Should explain union between 3+ queries be flattened? #4856

edongashi · 2020-12-16T07:22:27Z

explain select value from integers union select value from integers union select value from integers

query plan
----------
query (standard)
  --> union (standard)
    --> union (standard)
      --> integers (standard)
        --> integers (non-personal table)
    --> union (standard)
      --> integers (standard)
        --> integers (non-personal table)
  --> union (standard)
    --> integers (standard)

Should all unions be at the same level like joins are?

explain select count(*)
from integers i1
inner join integers i2 on i1.user_id = i2.user_id
inner join integers i3 on i1.user_id = i3.user_id

query plan
----------
query (standard)
  --> i1 (standard)
    --> integers (non-personal table)
  --> i2 (standard)
    --> integers (non-personal table)
  --> i3 (standard)
    --> integers (non-personal table)

The text was updated successfully, but these errors were encountered:

cristianberneanu · 2020-12-16T08:41:34Z

I'm not even sure joins should be on the same level.
The order of the operations might matter in some cases.
How is Postgres doing it?

edongashi · 2020-12-16T09:33:43Z

With empty dummy tables:

explain select count(*) from t1 inner join t2 on t1.id=t2.id inner join t3 on t1.id=t3.id;

                                  QUERY PLAN                                  
------------------------------------------------------------------------------
 Aggregate  (cost=190.03..190.04 rows=1 width=8)
   ->  Hash Join  (cost=134.75..183.66 rows=2550 width=0)
         Hash Cond: (t1.id = t3.id)
         ->  Hash Join  (cost=67.38..109.58 rows=2550 width=8)
               Hash Cond: (t1.id = t2.id)
               ->  Seq Scan on t1  (cost=0.00..35.50 rows=2550 width=4)
               ->  Hash  (cost=35.50..35.50 rows=2550 width=4)
                     ->  Seq Scan on t2  (cost=0.00..35.50 rows=2550 width=4)
         ->  Hash  (cost=35.50..35.50 rows=2550 width=4)

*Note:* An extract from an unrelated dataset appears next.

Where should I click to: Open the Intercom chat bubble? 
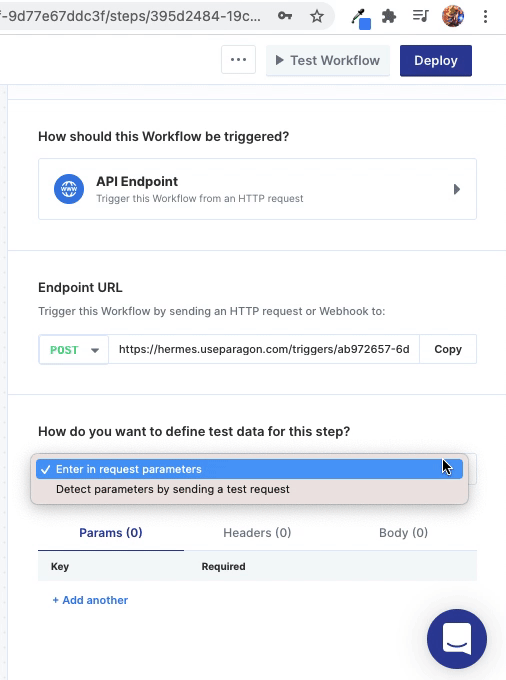tap(457, 639)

With a more real database:

explain select * 
from sales.Store
inner join sales.Customer on sales.Store.BusinessEntityID = sales.Customer.StoreID
inner join sales.SalesOrderHeader on sales.Customer.CustomerID = sales.SalesOrderHeader.CustomerID
inner join sales.SalesOrderDetail on sales.SalesOrderHeader.SalesOrderID = sales.SalesOrderDetail.SalesOrderID;

                                                                       QUERY PLAN                                                                        
---------------------------------------------------------------------------------------------------------------------------------------------------------
 Hash Join  (cost=673.43..11086.32 rows=121317 width=1010)
   Hash Cond: (customer.storeid = store.businessentityid)
   ->  Hash Join  (cost=612.65..10706.95 rows=121317 width=535)
         Hash Cond: (salesorderheader.customerid = customer.customerid)
         ->  Merge Join  (cost=0.70..9776.48 rows=121317 width=495)
               Merge Cond: (salesorderheader.salesorderid = salesorderdetail.salesorderid)
               ->  Index Scan using "PK_SalesOrderHeader_SalesOrderID" on salesorderheader  (cost=0.29..1549.26 rows=31465 width=431)
               ->  Index Scan using "PK_SalesOrderDetail_SalesOrderID_SalesOrderDetailID" on salesorderdetail  (cost=0.42..6632.30 rows=121317 width=64)
         ->  Hash  (cost=364.20..364.20 rows=19820 width=40)
               ->  Seq Scan on customer  (cost=0.00..364.20 rows=19820 width=40)
   ->  Hash  (cost=52.01..52.01 rows=701 width=475)
         ->  Seq Scan on store  (cost=0.00..52.01 rows=701 width=475)
(12 rows)

Worthy of note that join order matters in DBs. Postgres uses heuristics (GEQO) to determine a good join order. When there's a low number of paths it does an exhaustive search to find the optimal solution.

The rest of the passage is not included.